Hessian Matrix of the Negative Log-Likelihood for the EKw Distribution
Source:R/RcppExports.R
hsekw.RdComputes the analytic 3x3 Hessian matrix (matrix of second partial derivatives)
of the negative log-likelihood function for the Exponentiated Kumaraswamy (EKw)
distribution with parameters alpha (\(\alpha\)), beta
(\(\beta\)), and lambda (\(\lambda\)). This distribution is the
special case of the Generalized Kumaraswamy (GKw) distribution where
\(\gamma = 1\) and \(\delta = 0\). The Hessian is useful for estimating
standard errors and in optimization algorithms.
Value
Returns a 3x3 numeric matrix representing the Hessian matrix of the
negative log-likelihood function, \(-\partial^2 \ell / (\partial \theta_i \partial \theta_j)\),
where \(\theta = (\alpha, \beta, \lambda)\).

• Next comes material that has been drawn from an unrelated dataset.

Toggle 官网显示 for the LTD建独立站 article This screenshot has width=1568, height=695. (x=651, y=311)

Returns a 3x3 matrix populated with NaN if any parameter values are
invalid according to their constraints, or if any value in data is
not in the interval (0, 1).
Details
This function calculates the analytic second partial derivatives of the
negative log-likelihood function based on the EKw log-likelihood
(\(\gamma=1, \delta=0\) case of GKw, see llekw):
$$
\ell(\theta | \mathbf{x}) = n[\ln(\lambda) + \ln(\alpha) + \ln(\beta)]

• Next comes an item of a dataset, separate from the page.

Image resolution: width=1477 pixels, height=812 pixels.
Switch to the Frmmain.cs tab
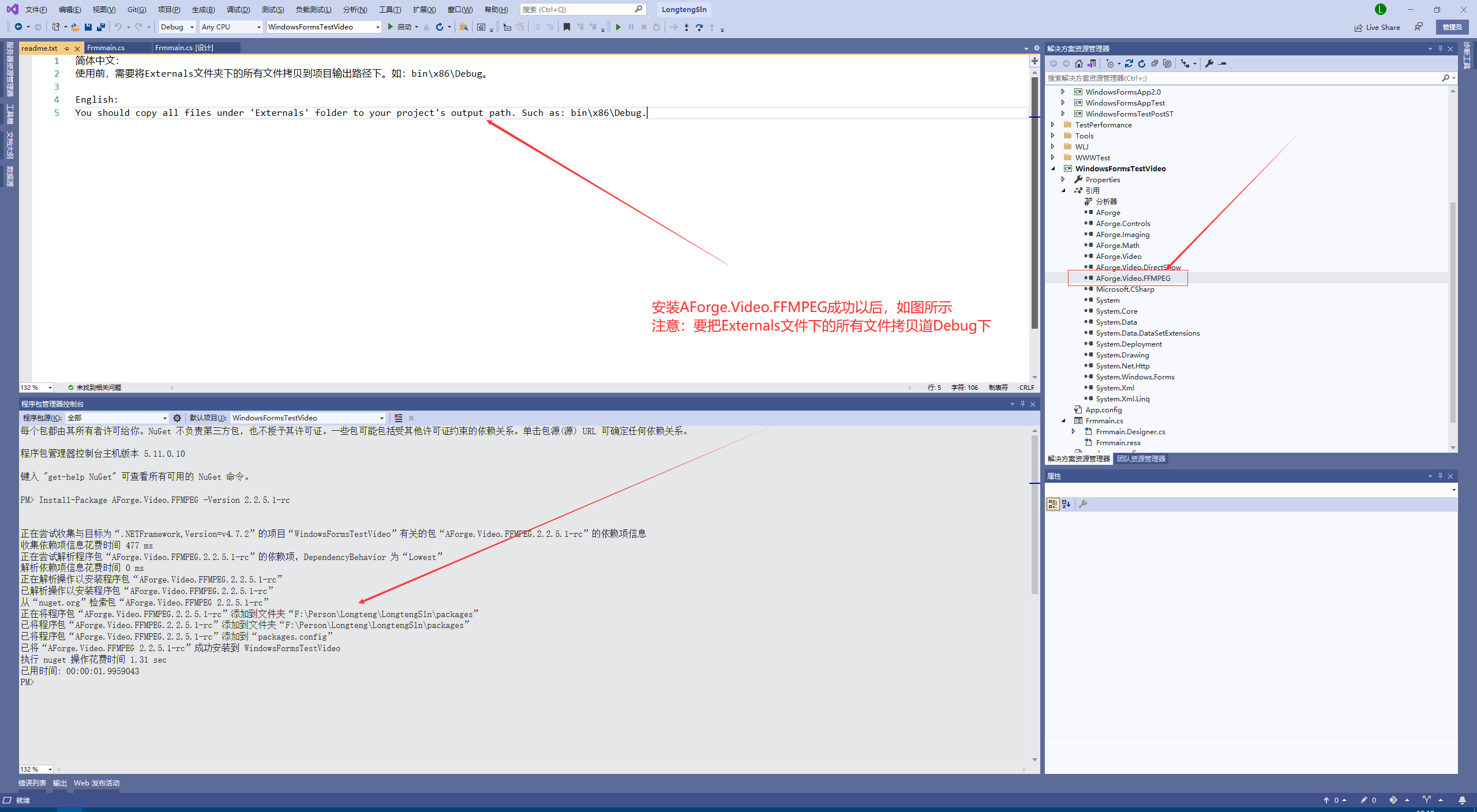(x=106, y=48)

+ \sum_{i=1}^{n} [(\alpha-1)\ln(x_i) + (\beta-1)\ln(v_i) + (\lambda-1)\ln(w_i)]
$$
where \(\theta = (\alpha, \beta, \lambda)\) and intermediate terms are:
\(v_i = 1 - x_i^{\alpha}\)
\(w_i = 1 - v_i^{\beta} = 1 - (1-x_i^{\alpha})^{\beta}\)
The Hessian matrix returned contains the elements \(- \frac{\partial^2 \ell(\theta | \mathbf{x})}{\partial \theta_i \partial \theta_j}\) for \(\theta_i, \theta_j \in \{\alpha, \beta, \lambda\}\).
Key properties of the returned matrix:
Dimensions: 3x3.
Symmetry: The matrix is symmetric.
Ordering: Rows and columns correspond to the parameters in the order \(\alpha, \beta, \lambda\).
Content: Analytic second derivatives of the negative log-likelihood.
This corresponds to the relevant 3x3 submatrix of the 5x5 GKw Hessian (hsgkw)
evaluated at \(\gamma=1, \delta=0\). The exact analytical formulas are implemented directly.
References
Nadarajah, S., Cordeiro, G. M., & Ortega, E. M. (2012). The exponentiated Kumaraswamy distribution. Journal of the Franklin Institute, 349(3),
Cordeiro, G. M., & de Castro, M. (2011). A new family of generalized distributions. Journal of Statistical Computation and Simulation,
Kumaraswamy, P. (1980). A generalized probability density function for double-bounded random processes. Journal of Hydrology, 46(1-2), 79-88.
(Note: Specific Hessian formulas might be derived or sourced from additional references).
Examples
# \donttest{
## Example 1: Basic Hessian Evaluation
# Generate sample data
set.seed(123)
n <- 1000
true_params <- c(alpha = 2.5, beta = 3.5, lambda = 2.0)
data <- rekw(n, alpha = true_params[1], beta = true_params[2],
lambda = true_params[3])
# Evaluate Hessian at true parameters
hess_true <- hsekw(par = true_params, data = data)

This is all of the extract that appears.